#### [Exercise]
Count the lines below that contain the string "Show", with uppercase and lowercase treated as different, and give only the number.
·····
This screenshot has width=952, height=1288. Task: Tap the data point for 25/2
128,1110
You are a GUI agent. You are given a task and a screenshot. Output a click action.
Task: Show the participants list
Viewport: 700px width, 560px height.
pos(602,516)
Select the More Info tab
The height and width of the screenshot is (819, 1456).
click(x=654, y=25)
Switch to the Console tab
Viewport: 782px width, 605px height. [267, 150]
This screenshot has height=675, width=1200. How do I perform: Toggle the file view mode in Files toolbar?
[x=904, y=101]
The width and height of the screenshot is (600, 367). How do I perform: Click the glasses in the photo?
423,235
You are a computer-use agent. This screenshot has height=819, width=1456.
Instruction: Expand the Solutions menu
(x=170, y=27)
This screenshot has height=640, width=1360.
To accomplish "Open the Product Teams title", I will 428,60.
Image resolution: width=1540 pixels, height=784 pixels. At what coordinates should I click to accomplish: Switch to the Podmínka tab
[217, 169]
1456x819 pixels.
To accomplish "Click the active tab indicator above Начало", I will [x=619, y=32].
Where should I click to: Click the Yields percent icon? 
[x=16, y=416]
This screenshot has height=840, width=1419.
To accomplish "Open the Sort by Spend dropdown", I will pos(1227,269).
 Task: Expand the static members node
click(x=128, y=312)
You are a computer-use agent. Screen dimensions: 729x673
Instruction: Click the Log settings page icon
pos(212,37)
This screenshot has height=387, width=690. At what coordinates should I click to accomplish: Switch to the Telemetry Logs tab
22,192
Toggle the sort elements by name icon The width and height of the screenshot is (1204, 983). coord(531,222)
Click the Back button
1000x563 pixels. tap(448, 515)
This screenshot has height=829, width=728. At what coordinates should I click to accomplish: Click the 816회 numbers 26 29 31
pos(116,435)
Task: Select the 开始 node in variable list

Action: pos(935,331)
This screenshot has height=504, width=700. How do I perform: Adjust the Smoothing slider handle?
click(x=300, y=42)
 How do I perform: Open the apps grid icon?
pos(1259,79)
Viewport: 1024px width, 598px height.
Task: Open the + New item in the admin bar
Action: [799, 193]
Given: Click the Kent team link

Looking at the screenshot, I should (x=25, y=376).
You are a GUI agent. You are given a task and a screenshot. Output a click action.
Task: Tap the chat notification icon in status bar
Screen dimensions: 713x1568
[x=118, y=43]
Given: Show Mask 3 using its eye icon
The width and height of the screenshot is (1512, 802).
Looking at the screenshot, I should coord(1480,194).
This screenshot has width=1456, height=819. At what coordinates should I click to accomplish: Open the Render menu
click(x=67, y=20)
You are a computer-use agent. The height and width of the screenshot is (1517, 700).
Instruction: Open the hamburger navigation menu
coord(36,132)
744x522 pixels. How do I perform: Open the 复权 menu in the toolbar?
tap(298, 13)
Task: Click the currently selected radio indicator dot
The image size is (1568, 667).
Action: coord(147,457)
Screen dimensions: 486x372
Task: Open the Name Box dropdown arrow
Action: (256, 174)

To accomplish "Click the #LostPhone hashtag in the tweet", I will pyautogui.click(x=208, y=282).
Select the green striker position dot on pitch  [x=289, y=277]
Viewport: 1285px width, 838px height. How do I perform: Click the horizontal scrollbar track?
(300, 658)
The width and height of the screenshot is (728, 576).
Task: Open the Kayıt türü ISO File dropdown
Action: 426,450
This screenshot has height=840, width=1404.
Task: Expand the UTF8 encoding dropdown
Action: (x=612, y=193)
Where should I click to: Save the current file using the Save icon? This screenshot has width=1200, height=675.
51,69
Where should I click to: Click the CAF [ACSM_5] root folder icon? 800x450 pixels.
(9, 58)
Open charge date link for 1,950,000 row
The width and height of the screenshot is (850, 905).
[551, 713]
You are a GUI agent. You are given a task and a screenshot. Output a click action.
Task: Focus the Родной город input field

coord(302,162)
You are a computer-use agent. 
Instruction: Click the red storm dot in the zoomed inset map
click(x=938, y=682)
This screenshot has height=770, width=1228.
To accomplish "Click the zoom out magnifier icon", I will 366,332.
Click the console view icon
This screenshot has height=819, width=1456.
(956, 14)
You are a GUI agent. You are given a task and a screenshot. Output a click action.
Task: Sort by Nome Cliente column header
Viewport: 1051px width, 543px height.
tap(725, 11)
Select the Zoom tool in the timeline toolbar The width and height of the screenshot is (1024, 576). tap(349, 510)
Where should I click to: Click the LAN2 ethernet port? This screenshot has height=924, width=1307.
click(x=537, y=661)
·····
#### [Final result]
2